The current economic playbook is like something out of the next Austin Powers movie. Both severe deflation and inflation (Dr Evil and Austin Powers) have been cryogenically frozen for thirty years. But they are unfrozen and back to play out their respective roles.
Dr Evil is threatening to destroy the world by deflation and pricking the global debt bubble, Austin Powers is trying to thwart him by keeping the economy growing by partying all day and all night!
It's time to swing, baby!
Austin Powers has the antidote... it is called ‘shagflation’, a Frankenstein hybrid of both nominal inflation and real world deflation.
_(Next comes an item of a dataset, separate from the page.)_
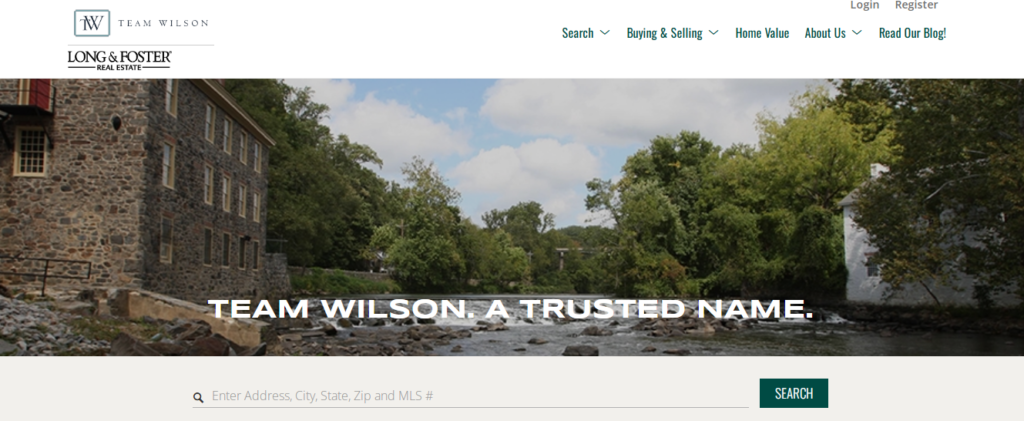Viewport: 1024px width, 421px height.
Task: Click the Register link
Action: 916,5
The net result of the misguided attempt to fight deflation with inflation. Average Joe is ‘shagged’ whatever ‘-flation’ we get.
It is like a company who, fearing they are going bankrupt, lowers their prices by 50% to get some sales inflation! You end up with higher sales, lower margins, greater net losses and higher debt. You get the negatives of BOTH.
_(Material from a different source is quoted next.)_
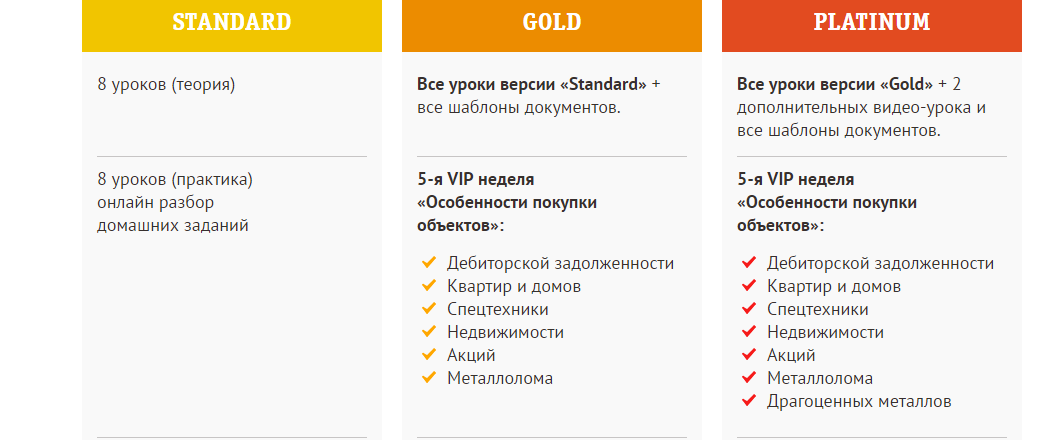
Task: Click the orange checkmark beside Gold "Металлолома"
Action: point(430,378)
Austin Powers has coined this new term to correctly reflect what stagflation does to the majority of the population.
In a movie it could be light entertainment but in the real world the consequences of stagflation are anything but.
A major credit bubble started in earnest after the 1987 crash as Greenspan correctly predicted he could avert the negative consequences of the crash by lowering interest rates and making large amounts of liquidity available. Even then, if the credit bubble had unwound, a nasty depression would have ensued. Ditto 1994, 1997, 1998, 2000, 2001 and 2008.
By inflating the money supply and lowering interest rates, we have unwittingly perpetuated the credit bubble to the extent that the consequences of an unwind are probably catastrophic for the whole financial system as opposed a home-grown, common, garden-variety depression.
Thus central bankers are stuck. The only tool left at their disposal after interest rates have gone to zero is quantitative easing or inflating the money supply base. Anyone who thinks that even semi-permanent negative interest rates are a possibility has never tried to sell a negative carry strategy!
And so they pursued this QE strategy. To be honest it is impossible not to win, at least in nominal terms, and to a large extent they have in US. But they are now victims of their own success. Rampant equity markets/art markets/property markets (everything the rich already own) point to the need to raise interest rates, but therein lies the rub. The real economy cannot withstand any significant interest rate rises and neither can the government quite frankly, which is now habituated on burgeoning deficits at low or zero interest rates.
It is not fanciful to predict that they will try to engineer a pop in the equity markets downwards to try and downscale the current animal spirits. The last thing central banks need now is a runaway equity market or property market.
But why is stagflation such a problem? Why will people suffer whatever happens?
Well, if central banks get behind the eight ball, like nearly happened in Europe and might be happening in China, deflation could easily snowball out of control resulting in commercial and then social collapse. The potential debt spiral is just too big.
If they contain deflation but stoke inflation, you get a real economy working at stall speed, spluttering along, but nominal prices moving ever higher and worse, social inequality rising exponentially as this antidote favours the rich and people close to the money spigot. The lower and middle classes get nominally richer but actually poorer. The illusion of increasing property keeps the majority of people in a boiling frog syndrome for a while – the water is getting hotter and hotter, and they won’t notice until it’s too late. To make matters worse, politicians actually believe if you give them more money (increase debt), they will fix the problem and thus potentially irrational government spending starts to crowd out private investment.
Thus we may avoid the deflationary collapse only to hurtle at warp speed to an inflationary collapse, aided and abetted by misguided government spending.
Average Joe is forced to abandon prudent savings guidelines and jump into the overvalued asset markets, preferably leveraged with debt if he has any chance of keeping pace with the rise in nominal asset prices. If he is wrong, he is wrong with the whole herd and the resultant illiquid stampede out of the asset abattoir will make 2008 pale in comparison. If he is right, he will be right with a smaller and smaller percentage of the population, the rest being polarized by their ‘unfair treatment’.
They might just want to overturn this "social contract" so average Joe ends up being wrong again.
As Austin Powers said, “it’s time to swing, baby”.